Open MPI logo

Open MPI Development Mailing List Archives

  |   Home   |   Support   |   FAQ   |   all Development mailing list

Subject: [OMPI devel] OpenMPI Performance Problem with Open|SpeedShop
From: William Hachfeld (wdh_at_[hidden])
Date: 2009-01-09 00:39:23

OpenMPI Developers,

I am one of the developers on the Open|SpeedShop (
) project. Lately I've been working on developing a new MRNet/Dyninst
based daemon for Open|SS. The daemon is generally working, but I'm
running into issue when using it with OpenMPI applications. Since I
have zero knowledge of the internal workings of OpenMPI, I'm hoping
one of you can provide me some ideas...

My test application is SMG2000:

built and run with OpenMPI v1.2.4 on the Yellowrail system at LANL.
Yellowrail is a small-scale verison of the Roadrunner (
) platform.

If I run SMG2000 by itself on a single node ("mpirun -np 8 smg2000 -n
96 96 96"), I find the job completes within one minute. If, however, I
run SMG2000 in Open|SpeedShop with PC sampling enabled, the job runs
and runs and runs. If I disable the PC sampling during the run, I find
that the job quickly completes normally. Requesting the top ten
functions from Open|SS, I find there is an inordinately large amount
of time spent in the OpenMPI implementation:

        Exclusive CPU time
        in seconds. Function (defining location)

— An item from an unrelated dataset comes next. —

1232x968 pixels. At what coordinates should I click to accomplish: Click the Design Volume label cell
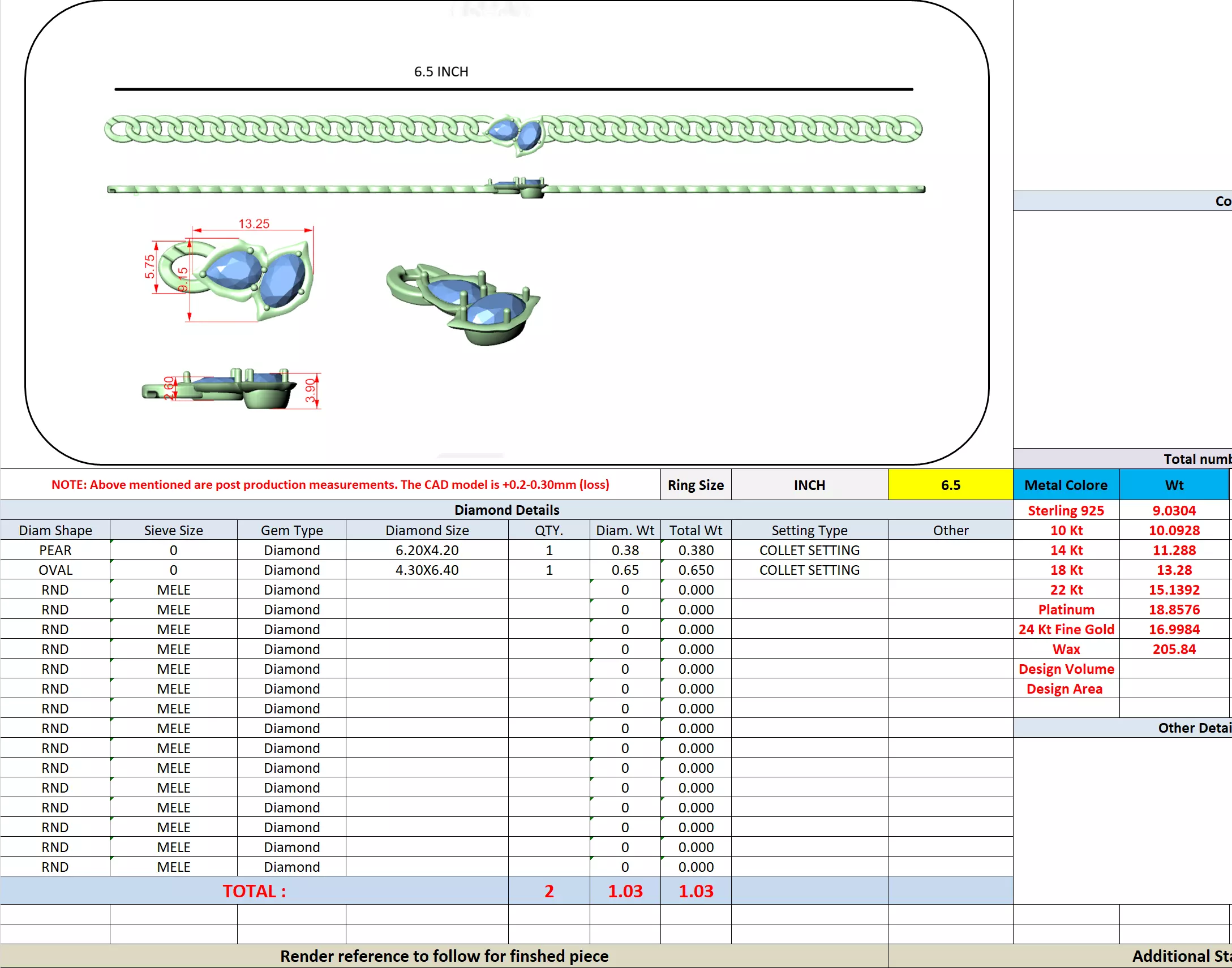point(1066,669)
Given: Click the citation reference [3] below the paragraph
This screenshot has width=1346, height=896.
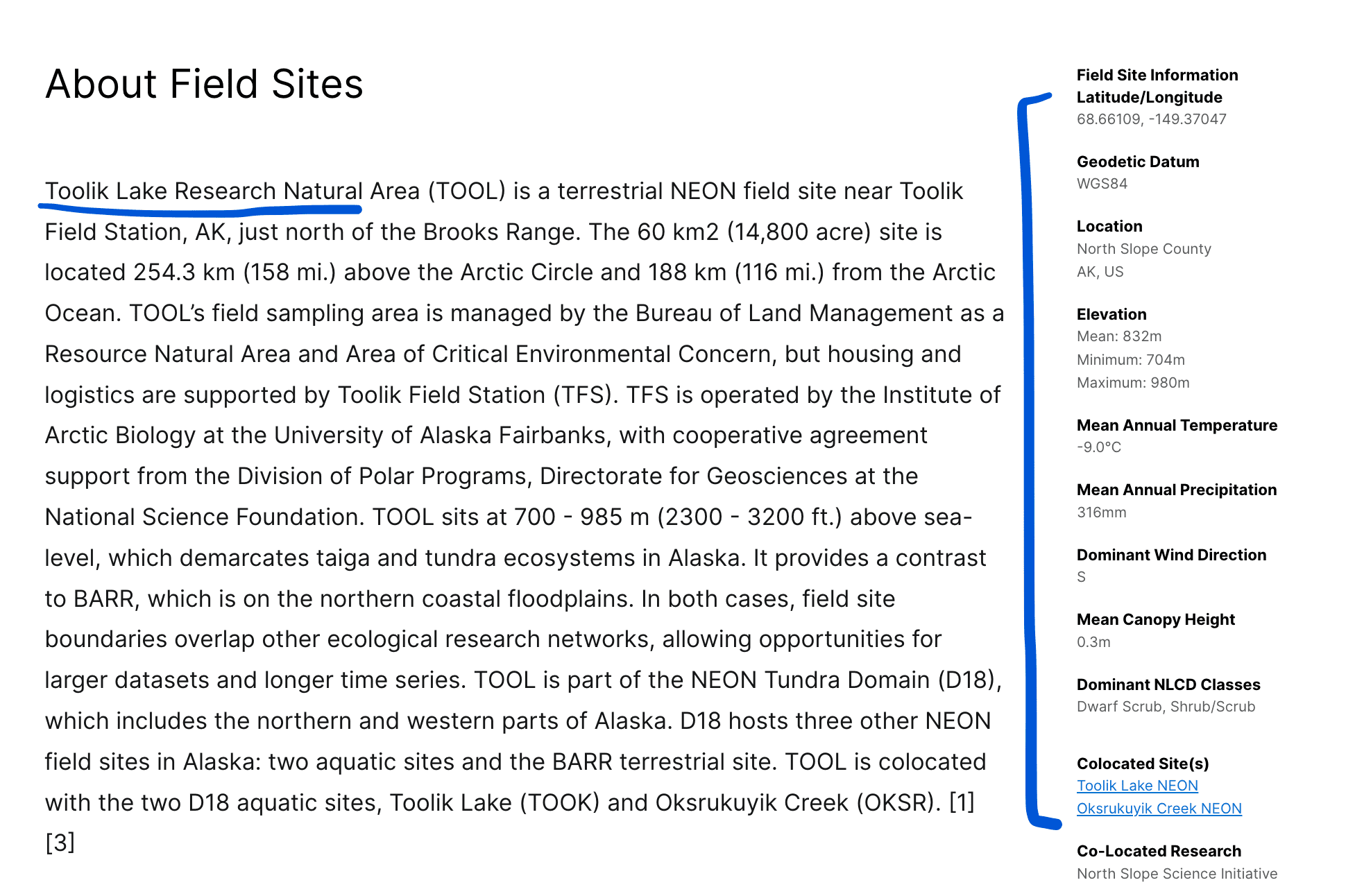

        110.16 mca_btl_sm_component_progress (
        9.94 opal_progress (
        5.37 mca_bml_r2_progress (
        0.78 hypre_SMGResidual (smg2000)
        0.72 ompi_request_wait_all (
        0.49 hypre_CyclicReduction (smg2000)
        0.31 hypre_StructVectorSetConstantValues (smg2000)
        0.31 hypre_StructMatrixSetBoxValues (smg2000)
        0.30 main (smg2000)
        0.20 hypre_SMG2BuildRAPSym (smg2000)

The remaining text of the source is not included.